When to see Northern Lights in Sweden
Scientists predict that the solar cycle will peak in 2025 and over the course of the next few years leading up to 2025 chances increase to see the Northern Lights. Or rather, Aurora Borealis as they are called more accurately since Galileo Galilei named them in the 17th century.
The best time of year to see Aurora Borealis in Sweden is September to March. While you may see them anytime after nightfall, which can be as early as 4pm, the highest chance to see them is between 10pm and midnight.
Even if the lights appear almost every night during the dark season, you will need clear skies to enjoy them. No forecast is 100% accurate, but you can check here for a prediction of the cloud cover.
All that being said, there are no guarantees you will see them. Mountain weather changes quickly.
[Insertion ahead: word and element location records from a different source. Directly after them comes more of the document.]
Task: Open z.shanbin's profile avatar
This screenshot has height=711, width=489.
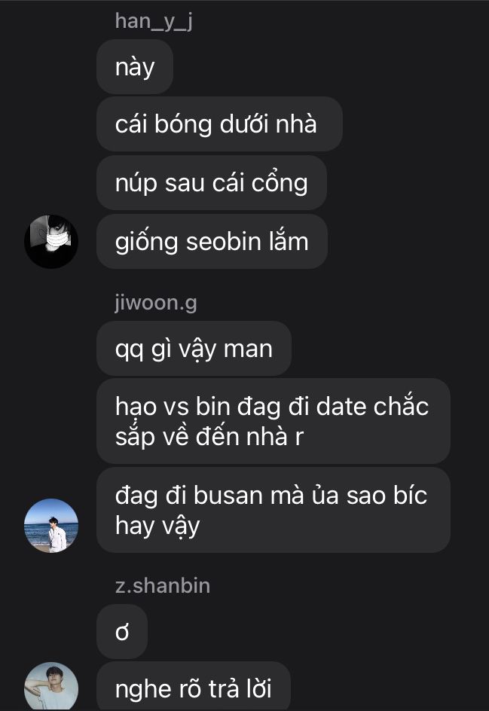Action: pyautogui.click(x=51, y=686)
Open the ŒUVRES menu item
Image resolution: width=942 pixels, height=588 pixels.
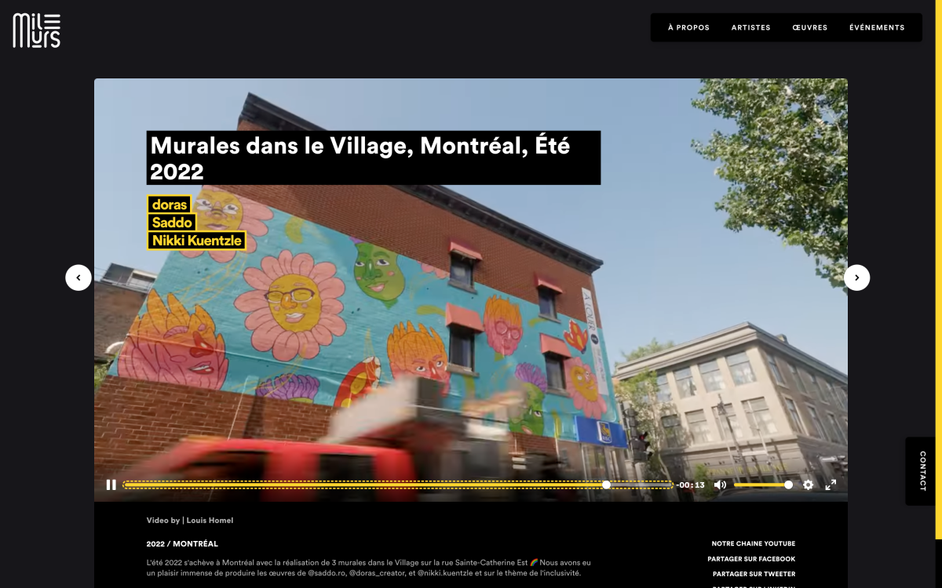point(810,27)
And the most intense part is usually over in 10 minutes so look up often not to miss it!
The solar winds that cause Aurora Borealis also hit the earth’s magnetic field during daytime and summer, but then they are harder to see. They can even be mistaken for clouds. You want the sky as dark as possible to see the most spectacular lights.
Dálvi – Winter
Dálvi is the word for winter used by the indigenous Sami people. They distinguish 8 seasons instead of our four, revolving around herding reindeer. Dálvi is the longest season, from December to March, temperatures drop and snow activities are on the rise: show shoe walk, dog sledding, ice-fishing, snow mobiling and skiing offer diversion during the few daylight hours that remain.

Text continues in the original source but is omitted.